Rich was born in Gainesville, Florida on November 15, 1930. He graduated from the University of Florida in 1952 and served in the United States Navy as a junior naval officer,1952 - 1954. After serving in the Navy, he attended “Cornell University as a candidate in the graduate school in cultural anthropology and Asian Studies.” Rich joined the Foreign Service in 1957 after working as a junior research engineer at Sperry Corporation. He had also worked as a graduate research assistant in physics.

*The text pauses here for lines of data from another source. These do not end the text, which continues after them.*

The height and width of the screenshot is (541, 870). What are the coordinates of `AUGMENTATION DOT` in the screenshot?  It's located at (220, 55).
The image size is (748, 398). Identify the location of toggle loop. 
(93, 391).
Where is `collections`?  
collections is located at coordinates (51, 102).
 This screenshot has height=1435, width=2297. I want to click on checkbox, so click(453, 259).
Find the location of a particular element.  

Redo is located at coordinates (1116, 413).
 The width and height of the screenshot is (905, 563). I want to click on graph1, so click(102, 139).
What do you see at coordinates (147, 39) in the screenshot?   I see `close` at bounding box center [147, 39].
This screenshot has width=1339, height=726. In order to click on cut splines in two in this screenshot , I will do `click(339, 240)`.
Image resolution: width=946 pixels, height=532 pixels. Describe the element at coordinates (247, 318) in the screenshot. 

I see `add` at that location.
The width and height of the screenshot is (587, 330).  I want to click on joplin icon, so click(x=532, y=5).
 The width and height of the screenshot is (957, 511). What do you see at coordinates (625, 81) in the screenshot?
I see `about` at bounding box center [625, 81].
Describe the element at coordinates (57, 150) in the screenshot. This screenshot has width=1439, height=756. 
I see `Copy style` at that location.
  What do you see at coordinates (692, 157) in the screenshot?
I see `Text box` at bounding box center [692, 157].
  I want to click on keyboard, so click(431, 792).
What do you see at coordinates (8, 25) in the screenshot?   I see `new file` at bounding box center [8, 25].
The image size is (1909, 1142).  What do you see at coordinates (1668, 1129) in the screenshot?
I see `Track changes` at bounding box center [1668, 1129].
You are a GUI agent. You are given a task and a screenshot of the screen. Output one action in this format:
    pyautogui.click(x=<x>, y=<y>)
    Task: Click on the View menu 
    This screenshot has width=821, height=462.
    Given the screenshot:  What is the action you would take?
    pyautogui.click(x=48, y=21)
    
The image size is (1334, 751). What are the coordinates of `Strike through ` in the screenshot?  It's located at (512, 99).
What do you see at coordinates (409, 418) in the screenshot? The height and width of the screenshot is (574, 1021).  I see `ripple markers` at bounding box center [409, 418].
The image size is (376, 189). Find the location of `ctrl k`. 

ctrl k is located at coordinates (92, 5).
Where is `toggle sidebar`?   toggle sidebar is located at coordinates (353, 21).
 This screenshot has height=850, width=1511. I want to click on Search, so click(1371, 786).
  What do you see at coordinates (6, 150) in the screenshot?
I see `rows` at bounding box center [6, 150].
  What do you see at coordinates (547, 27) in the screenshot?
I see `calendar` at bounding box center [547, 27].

After the Korean War he also worked as a graduate teaching assistant in academia.

Rich would take on the following assignments:
- State Department - Department Secretariat 1957-1959
- South Korea - Political Officer 1959-1962
- Indonesia - Principal Officer 1962-1963
- State Department - Deputy Director, Operations Center 1967-1971
- Trinidad - Deputy Chief of Mission 1971-1977
- State Department - Korea Desk 1977-1981
- State Department - Senior Seminar 1981-1982
- Philippines - Deputy Chief of Mission 1982-1986
- Belize - Ambassador 1987-1990
- Atlanta University Center - Ambassador-in-Residence 1990-1991

When Philippine President Ferdinand Marcos was deposed in 1986 after a 20-year dictatorship, he and 90 other members of his entourage found themselves in exile in Hawaii. Robert Rich was assigned by the State Department as the minder of the Marcoses, as the deposed leader demanded a direct line with President Ronald Reagan.